Joanna Gifford: An artist in Jackson, Mississippi named David West came through U.T. Tyler the other day. He talked about how a lot of galleries in Jackson started leaving because there wasn’t a community to support them. So, if I was going to give people a directive, it would be: go to Gallery Main Street, go to shows at the Tyler Museum of Art, get a membership, and make it known that there are patrons of the arts here in our community. I want to find the Medicis of Tyler, Texas, who are going to help the artists survive so the artists can tell the tale of Tyler. That’s what artists do. We tell the visual story of the community and the culture that we’re in.

How are you thinking about diversity and outreach? Is that something you’ve been thinking about?

Addie Moore: It’s something I’ve thought about a lot over my lifetime. I’m from Tyler, a place with a lot of racial divisions and misunderstandings. I’m a product of this region—I don’t have immense diversity in my network. It’s something I’m working on. We’re reaching out to colleges in the area, trying to get people at all of the universities to apply. We would love to have a show with all-LGBTQ artists, or all female artists. We would love to expand in that direction. It’s something we want, and something we are striving for.

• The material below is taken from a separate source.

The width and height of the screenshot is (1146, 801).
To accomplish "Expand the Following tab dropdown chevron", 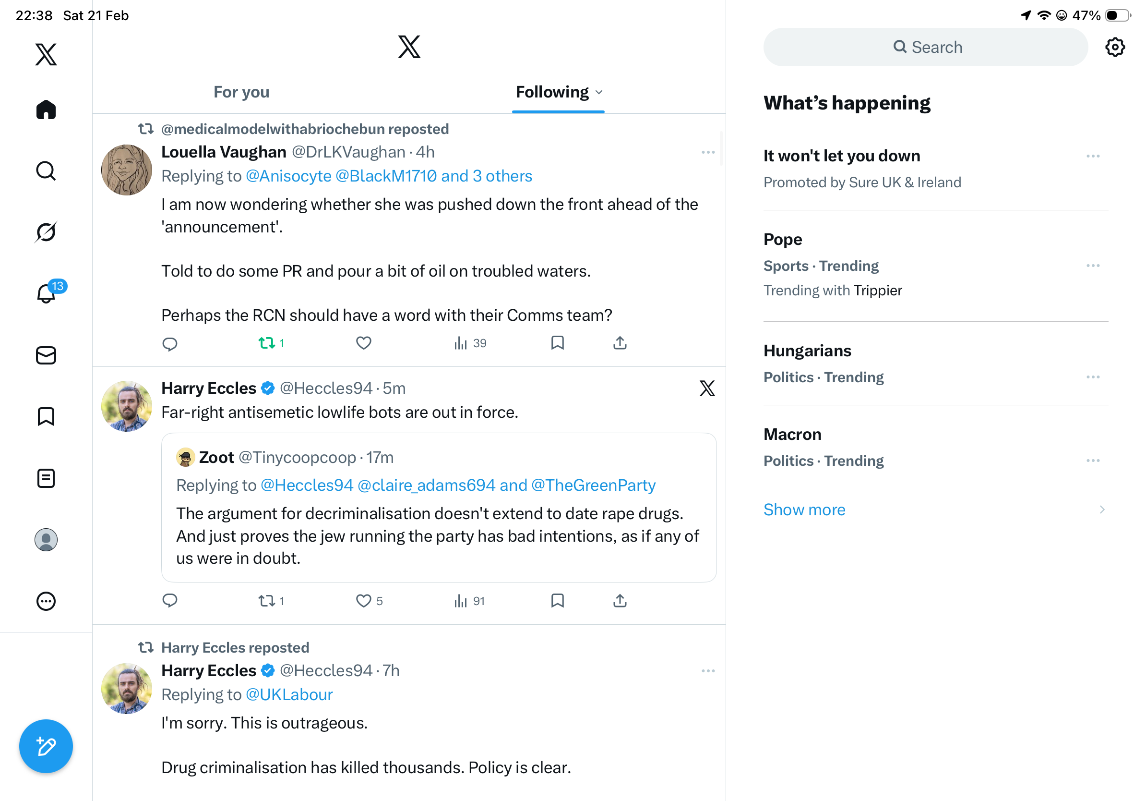I will click(599, 92).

Joanna Gifford: You have to start with the realization that segregation exists, that our infant mortality rate [among black mothers and infants] is really high, that we’re divided into north and south. Our worlds are very location-based.  It’s something that the south Tyler community doesn’t necessarily acknowledge or even realize at times. Hopefully, having our shows at the old True Vine location makes them a little more accessible, and it shows that everything doesn’t have to be in south Tyler. If there are ambassadors out there, or people with good ideas, we have the desire to diversify and empower more artists in our community.

When you think about the health of the arts in East Texas, what would you really like to see happen over the next five years?

ext creatives co-founder Jessica Sanders is working on her M.F.A. at U.T. Tyler. She works in ceramics installation and recently had a solo show in Shreveport.

Jessica Sanders: There has to be the willingness to support art that we want to see in East Texas, which means being willing to pay for things, whether that’s a an entrance to an art show or a work of art. There’s a weird culture out here that expects art to be free or cheap. It’s frustrating when you spend so much time creating something, and then someone asks you to bring the price down.

Addie Moore: I think in part that comes from the fact that a lot of people have seen art mostly in places like crafts fairs or art booths. I also think the idea that art is free comes from the willingness of artists to work for free. We have so many artists just starting out here who think they have to do murals for free, or donate artwork to people’s houses or coffeeshops. Our willingness to underrate ourselves hurts the whole community. We’re trying to fight that culture. Artists are worthy of equitable workspace.

Joanna Gifford: When I go to the movies, I pay for my ticket to go in there, then I pay a million dollars for snacks, and when I’m finished with my movie and my snacks, I don’t get to take them home with me, and I might not have gotten to talk to a single person during my experience. And that’s fine, there’s always going to be a place for that. But at our shows, you get this totally different experience where you get to be around experimental music and poetry and a unique grouping of people who are there to talk about art. We have shown that there are in fact people in our community who are willing to pay for that experience, and we want that community to grow.